## begin Text provided

But things soon take an unusual turn as Harry starts receiving mysterious letters from an unknown individual. Mixed with the strange snowmen found at the last-seen locations of the missing women, it soon becomes apparent that a serial killer is afoot.

Okay, I just need to get this off my chest, but who on earth thought that Harry Hole would be a good name for a detective? Maybe that works in the original Norwegian of the books (where it’s apparently pronounced Hoh-leh), but the name desperately needed a change for audiences in the English-speaking world.

Still, a crappy-sounding name is the least of this film’s worries as what’s more apparent is the baffling structure and continuity. Various subplots seem to go absolutely nowhere, while characters are introduced and disappear without notice. In addition, the killer’s objective and motivation is both frustrating and almost impossible to discern. And even though the film is meant to be set in Norway, various aspects of both English and American culture litter the storyline. Not to mention the abundance of different accents: American, English, Swedish, Norwegian. It’s like someone wanted the film to be a weird mini version of the UN!

Even the characters are rather one-note. Though the actors do the best with what they’ve been given, how many more times can we see an alcoholic detective struggle to overcome his personal issues? It’s all the more repetitive because BOTH Michael Fassbender and Val Kilmer end up playing the same type of detective. I’m not saying it’s confusing (because, really, who could get confused between those two?); but it does indicate a lack of forethought and imagination.

## end Text provided
## begin Dataset extract

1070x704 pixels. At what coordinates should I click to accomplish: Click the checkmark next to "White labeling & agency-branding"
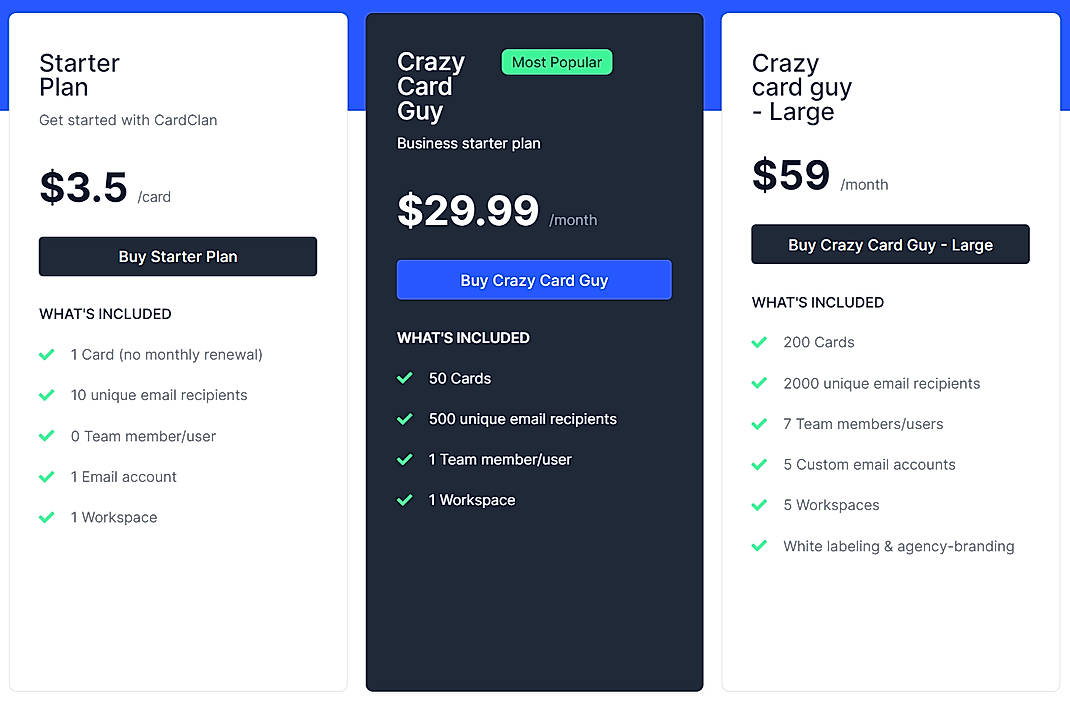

## end Dataset extract

### Problem set
(a) Based on the film review, mark each statement yes or no, quoting the words that decide it.
(i) The reviewer thinks the name Harry Hole should have been changed for English-speaking audiences.
(ii) The review says the film is set in Sweden.
(iii) The reviewer finds it confusing that Michael Fassbender and Val Kilmer play the same type of detective.
(b) Answer these questions from the film review.
(i) What is found at the last-seen locations of the missing women?
(ii) How is the name Hole apparently pronounced in the original Norwegian?
(iii) Which accents does the review list?
(c) Resume the film review after its final sentence.

### Answers per task
(a)
(i) Yes: "the name desperately needed a change for audiences in the English-speaking world"
(ii) No: "the film is meant to be set in Norway"
(iii) No: "I’m not saying it’s confusing"

(b)
(i) Strange snowmen
(ii) Hoh-leh
(iii) American, English, Swedish and Norwegian

(c)
It’s actually quite difficult to pinpoint where the problems started. Obviously not in the underlying source material as that was a best-seller on its release in 2007.  Rather it seems the problems arose from either a script issue, an editing problem, or lack of direction. Most likely it was all three and everyone just hoped for the best. But that just makes it all the more disappointing as the director is Tomas Alfredson, the man behind fantastic movies such as 2008’s Let the Right One In and 2011’s Tinker Tailor Soldier Spy; and the editor is Thelma Schoonmaker, one of the foremost editors in Hollywood and winner of three Academy Awards.

But despite the failure on multiple levels, there is something to be said for the visuals. Cinematographer Dion Beebe moves his camera with elegance, taking in vistas of snowy countrysides and picturesque towns. Easily the strongest aspect of the film, it’s no wonder Beebe is both an Oscar and BAFTA winner for his craft.

With an uninteresting mystery and poor choices across the board, there’s not a lot to recommend for The Snowman. In fact, if Tinker Tailor Soldier Spy was a well thought-out chess match, then in comparison The Snowman might as well be a particularly mundane game of Snakes and Ladders.